The proposed rules would not be available for at-the-market offerings or business combination transactions.

Investment Limitation on Purchasers

The proposed rules would limit the amount of securities that a potential investor may invest in a Tier 2 offering to 10% of the greater of the investor's annual income or net worth, calculated in accordance with Regulation D guidelines. There is no similar limit for a Tier 1 offering. Tier 2 issuers would be able to rely on an investor's representation of compliance with these limitations unless the issuer knew at the time of sale that the representation was false. However, there is no limit on how much an investor may purchase in the open market after the offering.

Integration of Safe Harbors

Regulation A offerings will not be integrated with:

  • prior offers or sales of securities (outside Regulation A); or
  • subsequent offers and sales of securities that are:

    • registered under the Securities Act, except as provided in Rule 254(d);
    • made under Rule 701;
    • made under an employee benefit plan;
    • made under Regulation S;
    • made more than six months after completion of the Regulation A offering; or
    • crowdfunding offers (once rules are adopted).

Offering Process

To offer securities under Regulation A, a company must file an "offering statement" with the SEC via EDGAR for both Tier 1 and Tier 2 offerings, and the SEC must affirmatively "qualify" the Offering Statement.

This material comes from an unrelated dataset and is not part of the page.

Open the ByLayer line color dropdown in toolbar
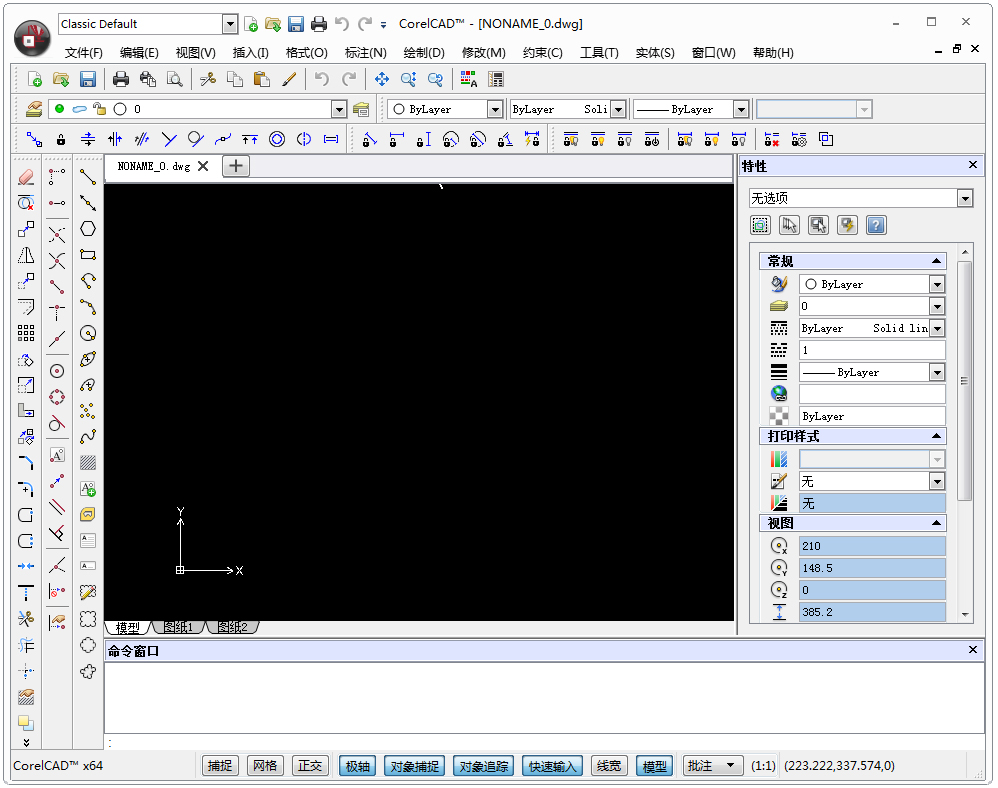998x788 pixels. click(x=495, y=110)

For a company that has not previously sold securities under either Regulation A or an effective registration statement under the Securities Act, confidential, non-public review of draft offering statements would be permitted before filing. However, the non-public documents would have to be publicly filed no later than 21 days before qualification. This enables Regulation A issuers to maintain confidentiality through road shows. In contrast, emerging growth companies must come out of confidential treatment before road shows.

A company pursuing a Regulation A offering would be able to "test the waters", i.e., seek indications of interest, from any potential investors before filing the offering statement. The company would be required to file any solicitation materials as an exhibit to its offering statement. See "Solicitation Communications" below.

As with a registered offering, if underwriters are participating in the Regulation A offering, the offering statement and underwriting arrangements would be required to be filed with and approved by FINRA, unless an exemption is available.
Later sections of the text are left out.